The prevalence of the image of Satan as the opponent of all that is godly is not new. The figure of the Devil has been used over and over again in Christian history to personify the forces that oppose goodness in this world. This is how it is being used in politics today.

The problem is that this is not a particularly biblical way of presenting the work of the Devil or Satan. Elaine Pagels has aptly summed up what the biblical figure of Satan really challenges us to confront, “that this greatest and most dangerous enemy did not originate, as one might expect, as an outsider, an alien, or a stranger. Satan is not the distant enemy but the intimate enemy—one’s trusted colleague, close associate, brother…Whichever version of his origin one chooses, and there are many, all depict Satan as intimate enemy—the attribute that qualifies him so well to express conflict among Jewish groups. Those who asked, ‘How could God’s own angel become his enemy?’ were thus asking, in effect, ‘How could one of us become one of them?’

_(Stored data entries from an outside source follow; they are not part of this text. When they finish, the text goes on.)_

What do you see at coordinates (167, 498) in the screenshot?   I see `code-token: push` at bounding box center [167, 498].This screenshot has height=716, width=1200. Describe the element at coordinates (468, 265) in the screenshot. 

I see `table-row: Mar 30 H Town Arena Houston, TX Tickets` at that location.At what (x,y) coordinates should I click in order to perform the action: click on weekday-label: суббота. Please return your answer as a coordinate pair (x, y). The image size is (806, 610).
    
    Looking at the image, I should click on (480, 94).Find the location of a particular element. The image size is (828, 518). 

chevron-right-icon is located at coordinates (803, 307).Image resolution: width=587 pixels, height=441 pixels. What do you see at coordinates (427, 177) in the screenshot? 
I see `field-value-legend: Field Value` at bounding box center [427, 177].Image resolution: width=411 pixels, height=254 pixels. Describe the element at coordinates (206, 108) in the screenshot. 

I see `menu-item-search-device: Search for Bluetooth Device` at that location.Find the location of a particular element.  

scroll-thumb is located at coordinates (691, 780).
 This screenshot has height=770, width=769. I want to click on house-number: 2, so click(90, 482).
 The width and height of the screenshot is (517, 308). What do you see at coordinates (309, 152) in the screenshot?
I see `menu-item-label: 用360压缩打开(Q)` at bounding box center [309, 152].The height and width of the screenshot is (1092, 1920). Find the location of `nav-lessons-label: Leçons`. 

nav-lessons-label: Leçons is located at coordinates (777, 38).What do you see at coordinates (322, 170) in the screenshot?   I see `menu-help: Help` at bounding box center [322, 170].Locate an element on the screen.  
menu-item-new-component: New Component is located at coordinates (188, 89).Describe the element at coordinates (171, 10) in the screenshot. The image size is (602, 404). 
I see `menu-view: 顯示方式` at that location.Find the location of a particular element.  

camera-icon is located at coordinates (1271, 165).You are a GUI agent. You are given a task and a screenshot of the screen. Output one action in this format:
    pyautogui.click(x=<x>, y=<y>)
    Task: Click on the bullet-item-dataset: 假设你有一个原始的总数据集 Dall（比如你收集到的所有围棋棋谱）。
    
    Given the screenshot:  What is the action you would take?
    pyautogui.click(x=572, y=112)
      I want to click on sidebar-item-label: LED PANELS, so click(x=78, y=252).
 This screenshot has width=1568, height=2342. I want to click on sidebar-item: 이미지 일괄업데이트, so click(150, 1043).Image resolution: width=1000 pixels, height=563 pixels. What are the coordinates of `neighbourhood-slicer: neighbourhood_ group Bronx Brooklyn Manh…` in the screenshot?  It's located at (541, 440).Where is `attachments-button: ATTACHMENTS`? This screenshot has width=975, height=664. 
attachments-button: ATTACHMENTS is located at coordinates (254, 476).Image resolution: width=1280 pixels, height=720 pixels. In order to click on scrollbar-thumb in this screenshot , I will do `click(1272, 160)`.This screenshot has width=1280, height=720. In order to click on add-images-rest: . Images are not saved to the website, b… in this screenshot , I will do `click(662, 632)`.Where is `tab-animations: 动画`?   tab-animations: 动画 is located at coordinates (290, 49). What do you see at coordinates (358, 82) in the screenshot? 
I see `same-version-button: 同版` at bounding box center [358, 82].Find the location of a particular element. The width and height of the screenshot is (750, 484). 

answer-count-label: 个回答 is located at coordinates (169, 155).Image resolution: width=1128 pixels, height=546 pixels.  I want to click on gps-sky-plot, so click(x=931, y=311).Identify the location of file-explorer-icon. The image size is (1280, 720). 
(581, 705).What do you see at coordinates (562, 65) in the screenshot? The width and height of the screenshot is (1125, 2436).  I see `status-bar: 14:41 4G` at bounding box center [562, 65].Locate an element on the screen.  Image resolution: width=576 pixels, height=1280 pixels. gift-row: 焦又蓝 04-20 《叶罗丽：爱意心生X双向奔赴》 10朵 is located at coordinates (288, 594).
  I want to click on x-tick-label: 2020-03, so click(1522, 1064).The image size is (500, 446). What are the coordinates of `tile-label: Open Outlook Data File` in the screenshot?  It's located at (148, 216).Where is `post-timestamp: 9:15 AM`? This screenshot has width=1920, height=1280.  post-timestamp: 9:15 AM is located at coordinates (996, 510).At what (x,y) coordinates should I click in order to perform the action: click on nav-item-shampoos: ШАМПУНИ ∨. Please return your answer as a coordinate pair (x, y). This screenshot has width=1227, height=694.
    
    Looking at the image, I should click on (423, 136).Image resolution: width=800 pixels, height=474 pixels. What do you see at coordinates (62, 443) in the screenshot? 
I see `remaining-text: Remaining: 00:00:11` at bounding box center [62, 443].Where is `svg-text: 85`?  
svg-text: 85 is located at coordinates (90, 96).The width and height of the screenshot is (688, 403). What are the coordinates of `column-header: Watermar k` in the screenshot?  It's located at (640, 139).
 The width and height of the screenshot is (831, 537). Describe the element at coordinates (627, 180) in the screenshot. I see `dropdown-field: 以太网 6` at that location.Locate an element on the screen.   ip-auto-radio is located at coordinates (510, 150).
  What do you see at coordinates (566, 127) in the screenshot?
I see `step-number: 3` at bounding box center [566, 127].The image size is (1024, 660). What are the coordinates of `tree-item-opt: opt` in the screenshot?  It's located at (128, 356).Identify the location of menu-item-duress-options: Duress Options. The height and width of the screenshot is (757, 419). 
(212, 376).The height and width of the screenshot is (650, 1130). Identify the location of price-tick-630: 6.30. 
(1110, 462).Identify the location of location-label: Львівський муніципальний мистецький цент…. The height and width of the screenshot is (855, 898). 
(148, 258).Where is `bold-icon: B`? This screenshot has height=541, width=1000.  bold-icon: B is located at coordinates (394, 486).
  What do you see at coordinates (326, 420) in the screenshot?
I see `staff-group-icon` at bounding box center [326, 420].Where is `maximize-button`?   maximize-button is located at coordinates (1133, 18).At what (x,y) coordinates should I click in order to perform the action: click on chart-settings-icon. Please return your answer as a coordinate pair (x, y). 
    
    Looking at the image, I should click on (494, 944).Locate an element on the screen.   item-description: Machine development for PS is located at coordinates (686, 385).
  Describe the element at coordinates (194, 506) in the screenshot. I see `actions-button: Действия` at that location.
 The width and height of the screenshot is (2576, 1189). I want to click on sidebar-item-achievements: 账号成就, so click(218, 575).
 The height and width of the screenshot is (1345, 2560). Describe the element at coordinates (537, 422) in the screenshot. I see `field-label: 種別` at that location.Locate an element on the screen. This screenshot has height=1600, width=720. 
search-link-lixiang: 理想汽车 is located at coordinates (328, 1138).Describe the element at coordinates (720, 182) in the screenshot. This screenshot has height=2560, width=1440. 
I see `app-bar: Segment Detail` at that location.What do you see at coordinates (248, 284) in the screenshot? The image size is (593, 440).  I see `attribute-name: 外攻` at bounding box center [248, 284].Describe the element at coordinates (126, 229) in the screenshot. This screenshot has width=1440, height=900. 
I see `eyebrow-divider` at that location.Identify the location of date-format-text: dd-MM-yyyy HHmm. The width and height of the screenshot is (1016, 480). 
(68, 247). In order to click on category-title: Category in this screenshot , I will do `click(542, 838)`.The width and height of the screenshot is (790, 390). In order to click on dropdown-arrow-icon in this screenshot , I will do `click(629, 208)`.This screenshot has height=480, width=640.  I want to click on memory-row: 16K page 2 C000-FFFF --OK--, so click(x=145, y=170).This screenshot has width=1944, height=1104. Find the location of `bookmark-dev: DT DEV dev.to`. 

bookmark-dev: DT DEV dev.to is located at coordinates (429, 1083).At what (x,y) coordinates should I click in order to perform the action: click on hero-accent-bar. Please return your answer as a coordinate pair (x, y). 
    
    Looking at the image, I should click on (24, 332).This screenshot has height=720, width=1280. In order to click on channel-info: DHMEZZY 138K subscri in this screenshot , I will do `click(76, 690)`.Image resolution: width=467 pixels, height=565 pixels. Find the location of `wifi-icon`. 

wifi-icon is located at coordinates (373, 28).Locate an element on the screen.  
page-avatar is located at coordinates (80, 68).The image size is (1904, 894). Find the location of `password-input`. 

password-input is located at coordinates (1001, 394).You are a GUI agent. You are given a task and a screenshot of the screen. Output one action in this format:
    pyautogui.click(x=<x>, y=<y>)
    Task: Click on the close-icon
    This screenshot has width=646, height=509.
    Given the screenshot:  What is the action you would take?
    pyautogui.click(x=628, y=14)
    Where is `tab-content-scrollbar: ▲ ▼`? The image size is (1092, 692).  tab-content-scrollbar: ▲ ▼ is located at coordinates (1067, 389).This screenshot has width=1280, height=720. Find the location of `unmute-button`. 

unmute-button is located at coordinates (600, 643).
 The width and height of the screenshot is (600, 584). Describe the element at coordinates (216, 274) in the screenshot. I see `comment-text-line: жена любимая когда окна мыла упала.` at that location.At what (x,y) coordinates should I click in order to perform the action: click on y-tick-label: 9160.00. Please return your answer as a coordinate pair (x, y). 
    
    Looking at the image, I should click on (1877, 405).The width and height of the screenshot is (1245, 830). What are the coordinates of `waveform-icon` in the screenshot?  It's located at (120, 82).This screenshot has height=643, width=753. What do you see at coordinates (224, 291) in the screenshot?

At the deepest level, the figure of Satan and the seemingly cosmic struggle with evil he represents is always actually an incredibly intimate struggle. It is not the struggle with the enemy far off, but with the friend, the neighbor and ultimately with oneself. Satan is not pure evil; Satan is the temptation within, the human struggle to be good in a very broken and conflicted world. Finally the only way to really understand Satan is to understand yourself and your own temptation to abuse power.

It has always been striking to me that when the devil tempts Jesus in the wilderness, his trump card on temptation is political power. “Then the devil led Jesus up and showed him in an instant all the kingdoms of the world. And the devil said to Jesus, ‘To you I will give their glory and all this authority…If you, then, will worship me, it will all be yours.’”

Presidential political campaigns are filled to the brim with opportunities to fall into temptation. This is a spiritual lesson, Rev. Huckabee. The apology was good, but learning the biblical lesson is also important. And then ‘go and sin no more’.